Getting Started

This is an entry-point tutorial to the Hydrosphere platform. Estimated completion time: 13 min.

Overview

In this tutorial, you will learn the basics of working with Hydrosphere. We will prepare an example model for serving, deploy it to Hydrosphere, turn it into an application, invoke it locally, and use monitoring. As an example model, we will take a simple logistic regression model fit with randomly generated data, with some noise added to it.

By the end of this tutorial you will know how to:

  • Prepare a model for Hydrosphere

  • Serve a model on Hydrosphere

  • Create an Application

  • Invoke an Application

  • Use basic monitoring

Prerequisites

For this tutorial, you need to have Hydrosphere Platform deployed and Hydrosphere CLI (hs) along with Python SDK (hydrosdk) **installed on your local machine. If you don't have them yet, please follow these guides first:

To let hs know where the Hydrosphere platform runs, configure a new cluster entity:

hs cluster add --name local --server http://localhost
hs cluster use local

Before you start

In the next two sections, we will prepare a model for deployment to Hydrosphere. It is important to stick to a specific folder structure during this process to let hs parse and upload the model correctly. Make sure that the structure of your local model directory looks like this by the end of the model preparation section:

logistic_regression
├── model.joblib
├── train.py
├── requirements.txt
├── serving.yaml
└── src
    └── func_main.py
  • train.py - a training script for our model

  • requirements.txt - provides dependencies for our model

  • model.joblib - a model artifact that we get as a result of model training

  • src/func_main.py - an inference script that defines a function for making model predictions

  • serving.yaml - a resource definition file to let Hydrosphere know which function to call from the func_main.py script and let the model manager understand model’s inputs and outputs.

Training a model

While Hydrosphere is a post-training platform, let's start with basic training steps to have a shared context.

As mentioned before, we will use the logistic regression model sklearn.LogisticRegression. For data generation, we will use the sklearn.datasets.make_regression (link) method.

First, create a directory for your model and create a new train.py inside:

mkdir logistic_regression
cd logistic_regression
touch train.py

Put the following code for your model in the train.py file:

train.py
import joblib
from sklearn.datasets import make_blobs
from sklearn.linear_model import LogisticRegression

# initialize data
X, y = make_blobs(n_samples=300, n_features=2, centers=[[-5, 1],[5, -1]])

# create a model
model = LogisticRegression()
model.fit(X, y)

joblib.dump(model, "model.joblib")

Next, we need to install all the necessary libraries for our model. In your logistic_regression folder, create a requirements.txt file and provide dependencies inside:

requirements.txt
numpy~=1.18
scipy==1.4.1
scikit-learn~=0.23
joblib~=0.15

Install all the dependencies to your local environment:

$ pip install -r requirements.txt

Train the model:

$ python train.py

As soon as the script finishes, you will get the model saved to a model.joblib file.

Model preparation

Every model in the Hydrosphere cluster is deployed as an individual container. After a request is sent from the client application, it is passed to the appropriate Docker container with your model deployed on it. An important detail is that all model files are stored in the /model/files directory inside the container, so we will look there to load the model.

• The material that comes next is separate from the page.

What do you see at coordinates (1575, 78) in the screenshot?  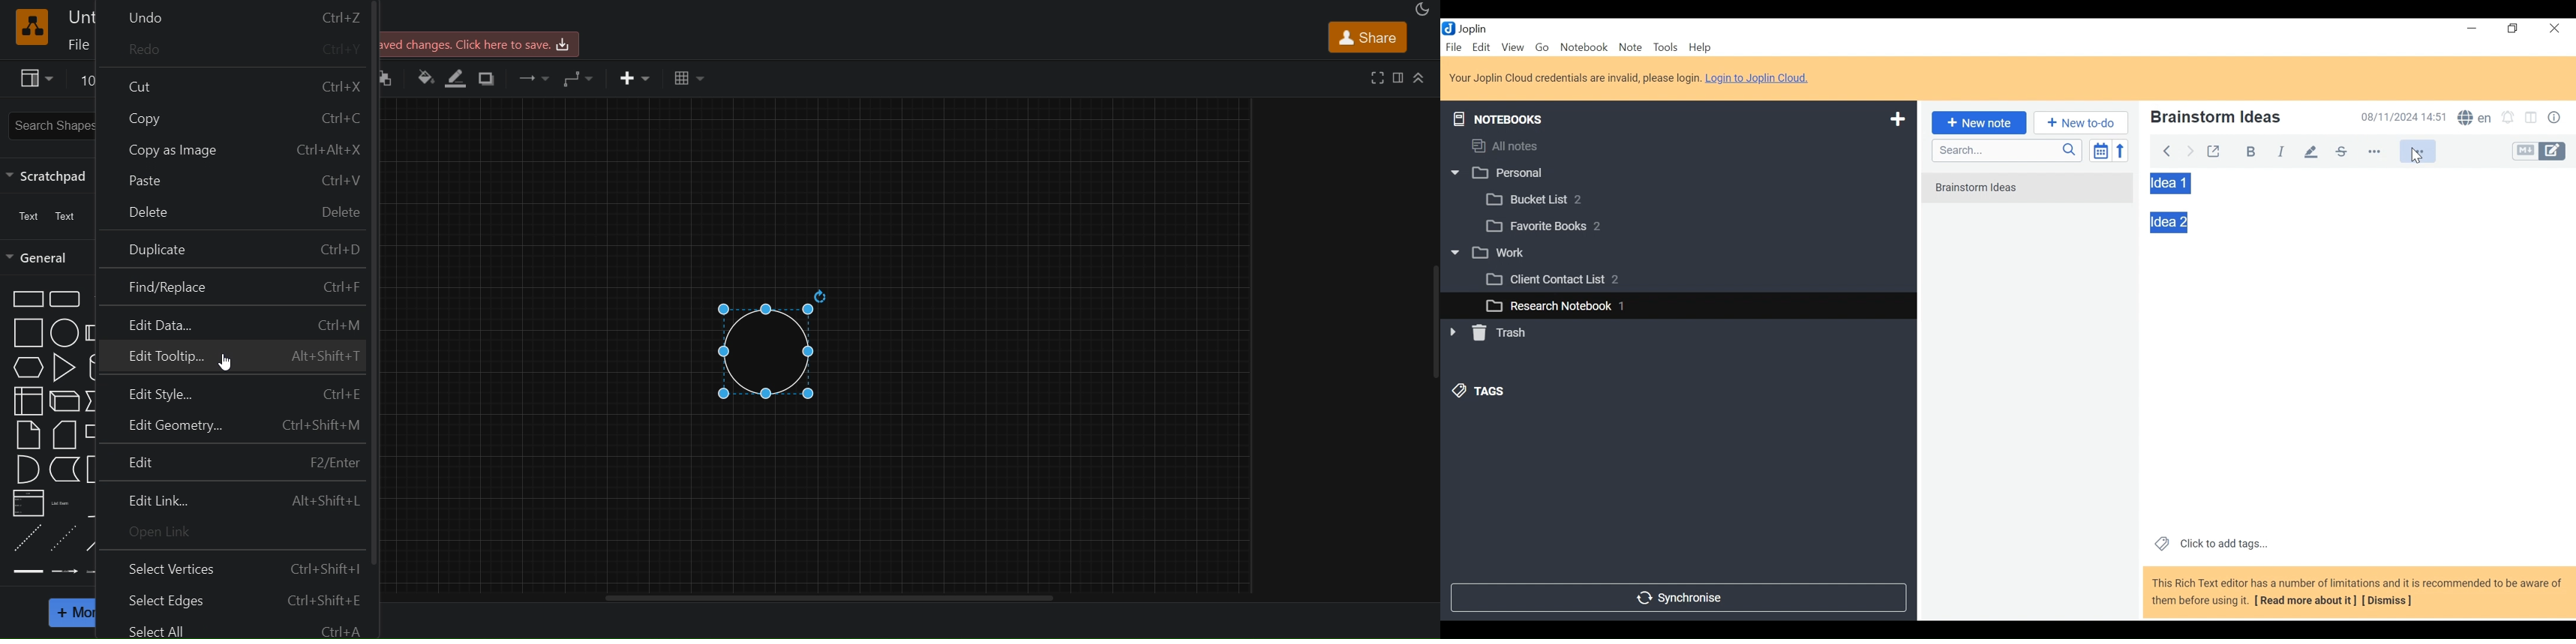 I see `Login to Joplin Cloud` at bounding box center [1575, 78].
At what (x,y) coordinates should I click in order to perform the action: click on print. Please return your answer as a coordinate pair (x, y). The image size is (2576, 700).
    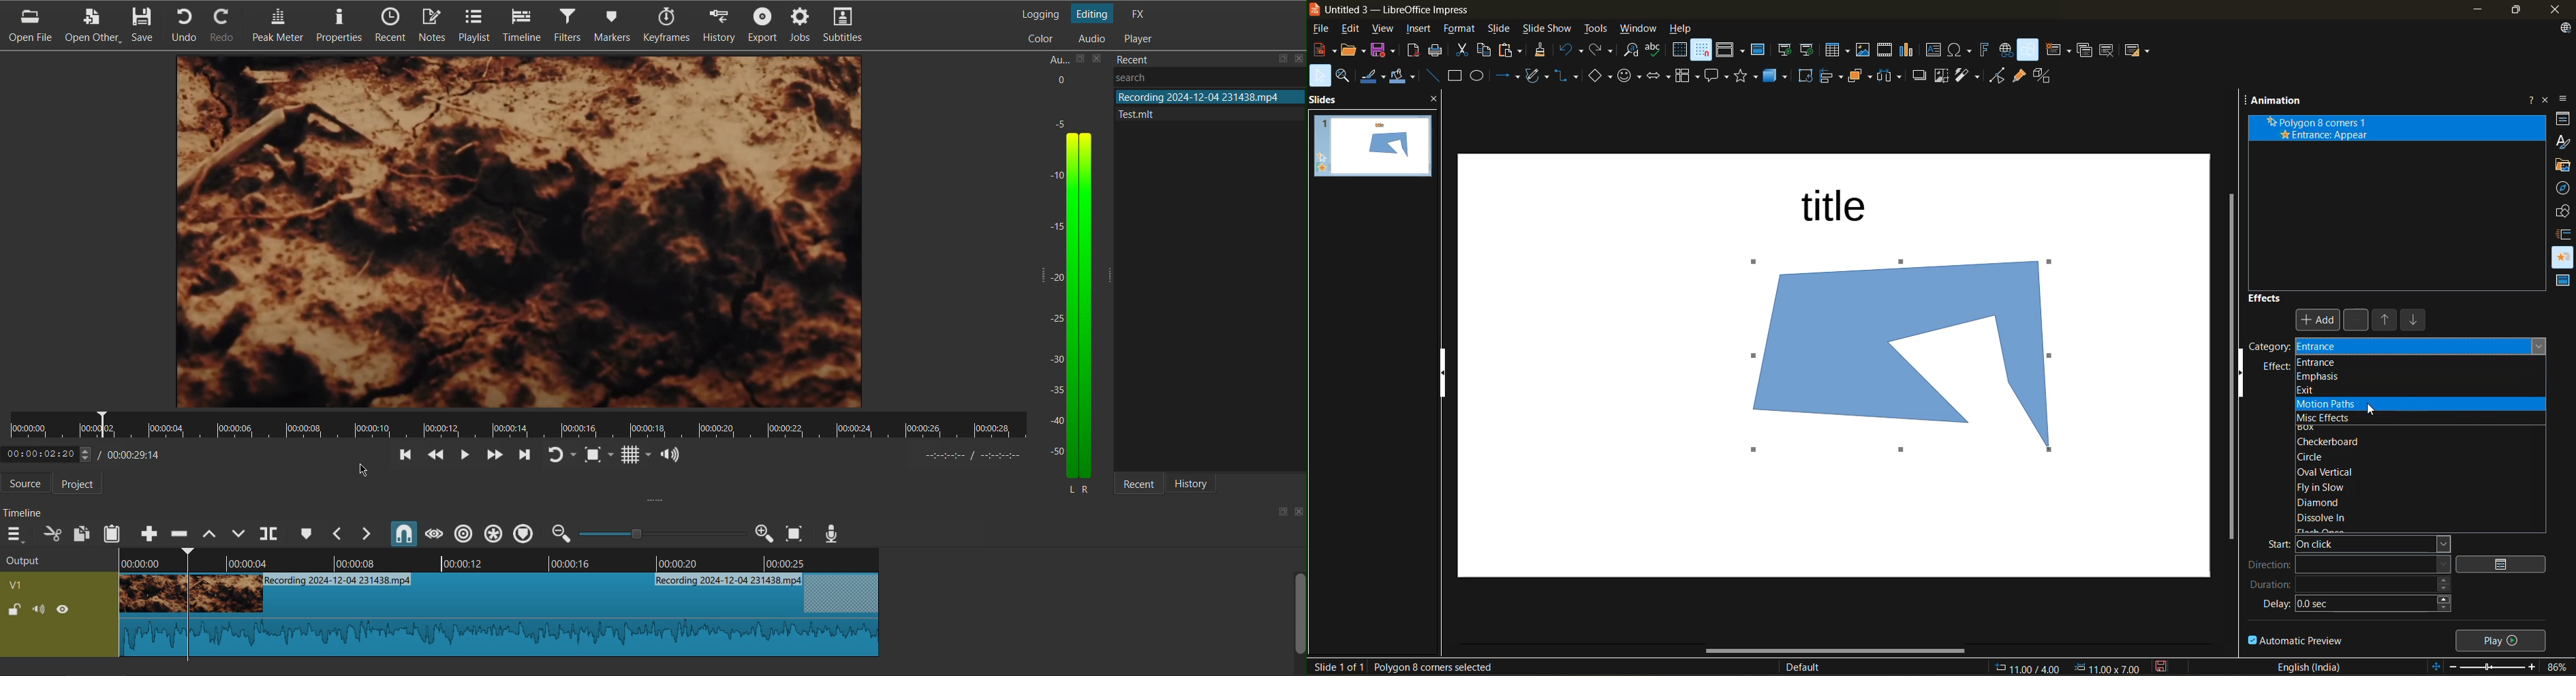
    Looking at the image, I should click on (1440, 52).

To run our model we will use a Python runtime that can execute any Python code you provide. Model preparation is pretty straightforward, but you have to create a specific folder structure described in the "Before you start" section.

Provide the inference script

Let's create the main file func_main.pyin the /src folder of your model directory:

mkdir src
cd src
touch func_main.py

Hydrosphere communicates with the model using TensorProto messages. If you want to perform a transformation or inference on the received TensorProto message, you will have to retrieve its contents, perform a transformation on it, and pack the result back to the TensorProto message. Pre-built python runtime automatically converts TensorProto messages to Numpy arrays, so the end-user doesn't need to interact with TensorProto messages.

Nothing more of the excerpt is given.